All this is fascinating and marvelously funny at times. Instead of groaning
in soggy clinical victimhood, the many souls of Andy Gage have transformed
themselves into an entertaining family of dramatic characters. Getting up in
the morning, for example, takes forever because it’s the one time of the day
when Andrew always gives the others a chance to use the body: Jake loves to
brush teeth, Seferis has an intense exercise regime, Aunt Sam and Adam
quarrel over the shower, Aaron dearly loves a good shit. Andrew’s landlady,
Mrs. Winslow, provides multiple tiny breakfasts to satisfy everyone’s
preferences (Adam: one-half an English muffin plus a bacon strip; Jake: a
small bowl of Cheerios and some orange juice; Seferis: only salted
radishes).
Andrew loses Aaron’s old job, but lucks out when he’s hired by Julie, a
young entrepreneur starting a virtual reality software company who realizes
that Andrew lives virtual reality all day long. When Julie later hires
Penny, who also has multiple personalities, it’s partly because Julie hopes
that Andrew can help young Penny learn about her other personalities and
maybe even teach them to build a house. Penny, usually in her pathetic
persona as Mouse, knows only that she blacks out constantly, often to awaken
in strange places, and that she’s apparently capable of doing work she
doesn’t understand in the slightest. Several of her other personalities,
including Thread, the recordkeeper, and the magnificently foul-mouthed
Maladicta, are sick of their current existence and support Julie’s proposal.
Much against his better judgment Andrew agrees to try.
At first the novel’s initial lightness continues: “I waited for Penny in
front of the Harvest Moon Diner, trying not to laugh as Adam did Maledicta
impressions: ‘How about this fucking weather? Pretty fuckingly clear fucking
skies for fucking April, don’t you fucking think?’” But very soon the story
sags, becoming flatly sober as the author presents a moving, but essentially
realistic case history of Penny’s awful childhood. Sparing us the details of
Andy Gage’s story had distinguished this novel. It is obvious that abuse
shattered his personality, but up to this point Set This House in Order
had focused instead on the successful construction of a functioning
corporate individual who could say things like “my father had built the
house as a means of crowd control, not to express his creativity.”
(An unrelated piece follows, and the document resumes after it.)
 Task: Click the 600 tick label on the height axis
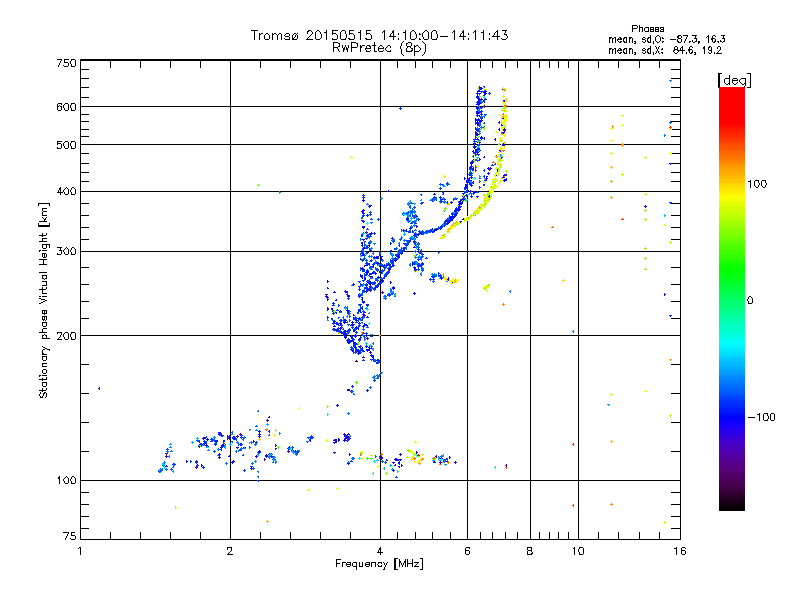pos(66,107)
And then the book changes gears again, this time into a road
trip/quest/mystery story. If the actual mystery (alas, about Andrew’s past)
is klutzy TV soap opera, the road trip—with all of Andrew’s and Penny’s
personalities working at cross purposes—is incredibly gripping and, once
again, very funny at moments. When all seems lost, and the villain is about
to dispose of the pair, Andrew leans over to Penny: “Don’t be afraid,” he
tells her. “We have him outnumbered.”
It’s hard to emphasize enough how intensely likeable Andrew is, how kind,
decent, and responsible. “What I’d told Julie was true: as the soul in
charge of Andy Gage’s body, I stood accountable for all the body’s actions,
past and present, even those I wasn’t technically guilty of. It had to be
that way, for reasons of both house discipline and simple good citizenship.
You can’t have crimes being committed and no one owning up to them.” Of
course his other personalities provide the necessary bracing contrast, as do
Penny’s Maladicta, and her even more troublesome action-twin Malafica.
Several promising starts in the book, like the virtual reality company, are
simply abandoned. And one appallingly bad gender surprise almost ruins the
book. But ultimately Set This House in Order is so rich and
engaging that once again Ruff’s formidible talent swept me along.